Walkthrough: why "atomic" without "ordering" is not enough

This is a thought experiment that does not apply to Go directly (because Go's atomics are seq-cst), but it builds intuition.

Suppose we had atomic_relaxed operations that were indivisible but had no ordering guarantees:

// hypothetical relaxed atomic
cfg = build()
atomic_relaxed.StoreInt32(&ready, 1)

A consumer doing atomic_relaxed.LoadInt32(&ready) would never see a torn write — it always sees 0 or 1. But it might see ready=1 before it sees the new cfg. The relaxed atomic gives you indivisibility but not visibility ordering.

That is why acquire/release exist as a separate concept. Indivisibility (no torn reads) and ordering (no reordering across) are two different guarantees. Go's sync/atomic gives you both, always.

Walkthrough: the race detector and what it catches

var x int

func main() {
    go func() { x = 1 }()
    go func() { _ = x }()
    time.Sleep(time.Second)
}

Run go run -race main.go. You will see something like:

WARNING: DATA RACE
Write at 0x... by goroutine 7:
  main.main.func1()
      /tmp/r.go:6 +0x...
Previous read at 0x... by goroutine 8:
  main.main.func2()
      /tmp/r.go:7 +0x...

The race detector instruments every memory access and tracks the happens-before relation. A race is two accesses (one of them a write) with no happens-before edge between them.

Fix with an atomic:

var x int32

func main() {
    go func() { atomic.StoreInt32(&x, 1) }()
    go func() { _ = atomic.LoadInt32(&x) }()
    time.Sleep(time.Second)
}

Now there is a release-acquire pair (if the consumer happens to observe the write) or two unrelated accesses (if not). Either way, no race.

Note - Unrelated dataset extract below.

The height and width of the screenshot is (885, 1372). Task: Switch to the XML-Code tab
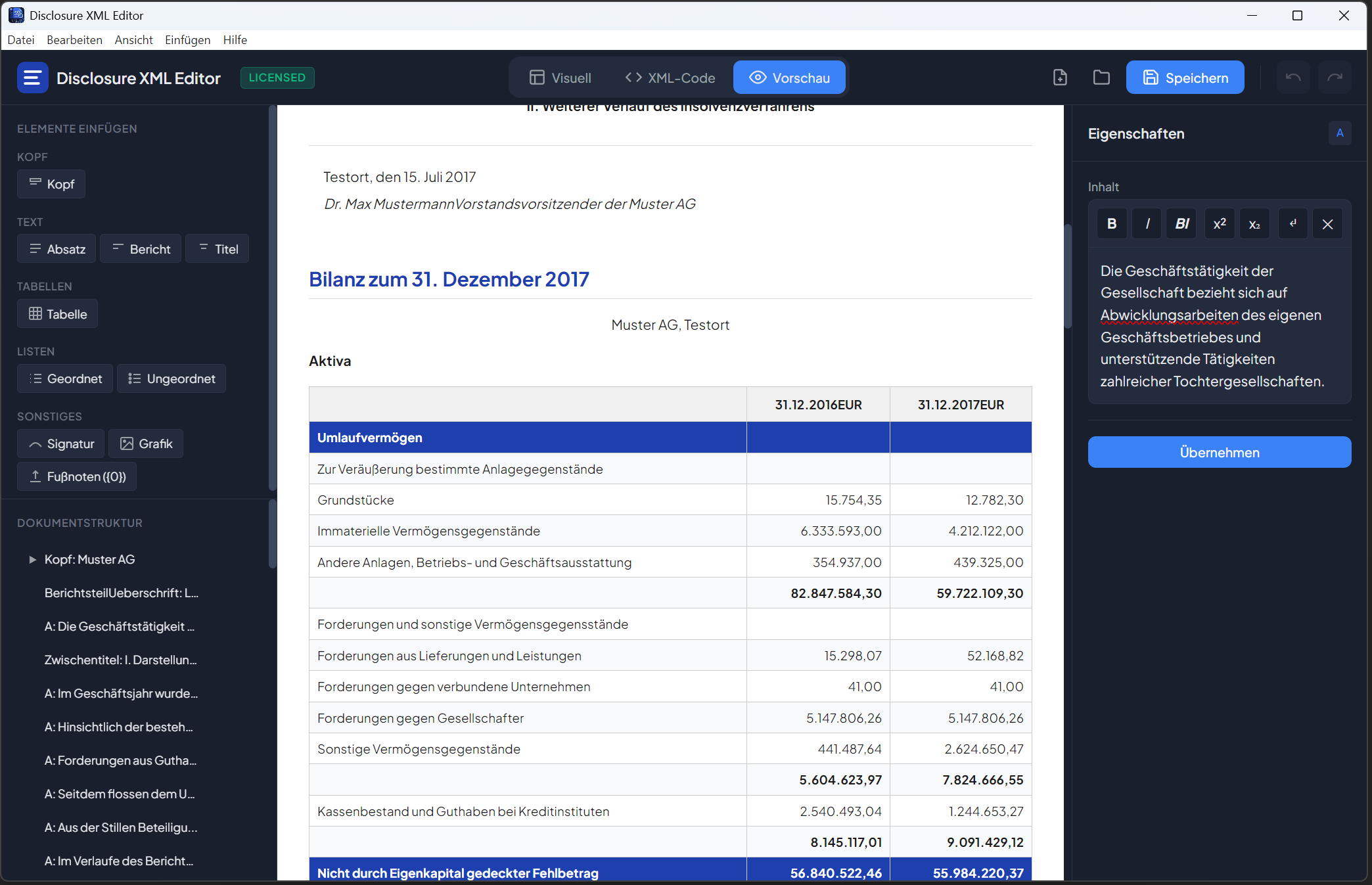670,78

The race detector is your best friend at the junior level. Run all tests with -race. Many teams enable it in CI as a separate job.

Walkthrough: publishing a slice header

A []T in Go is a three-word struct (pointer, length, capacity). Storing a slice directly is not atomic — three separate words may be observed independently.

// WRONG
var data []int

go func() {
    data = []int{1, 2, 3}
}()

go func() {
    for len(data) == 0 { } // race
    fmt.Println(data[0])    // may read garbage
}()

Two ways to publish a slice:

// Right way 1: atomic pointer to the slice header.
type slice struct{ data []int }
var s atomic.Pointer[slice]

go func() {
    s.Store(&slice{data: []int{1, 2, 3}})
}()

go func() {
    for s.Load() == nil { }
    fmt.Println(s.Load().data[0])
}()
// Right way 2: through a channel.
ch := make(chan []int, 1)
go func() { ch <- []int{1, 2, 3} }()
go func() { fmt.Println((<-ch)[0]) }()

Either way, the header is published atomically, and the backing array is reachable through the published pointer.

Walkthrough: what go run -race actually detects

-race is implemented via "happens-before vector clocks." For every goroutine, the runtime maintains a logical clock. Every synchronization operation updates one or more clocks. Every memory access is tagged with the current clock of its goroutine.

When a memory location is accessed, the detector checks whether the access happens-before all previous accesses to that location. If yes, no race. If two concurrent accesses (no happens-before) exist and at least one is a write, a race is reported.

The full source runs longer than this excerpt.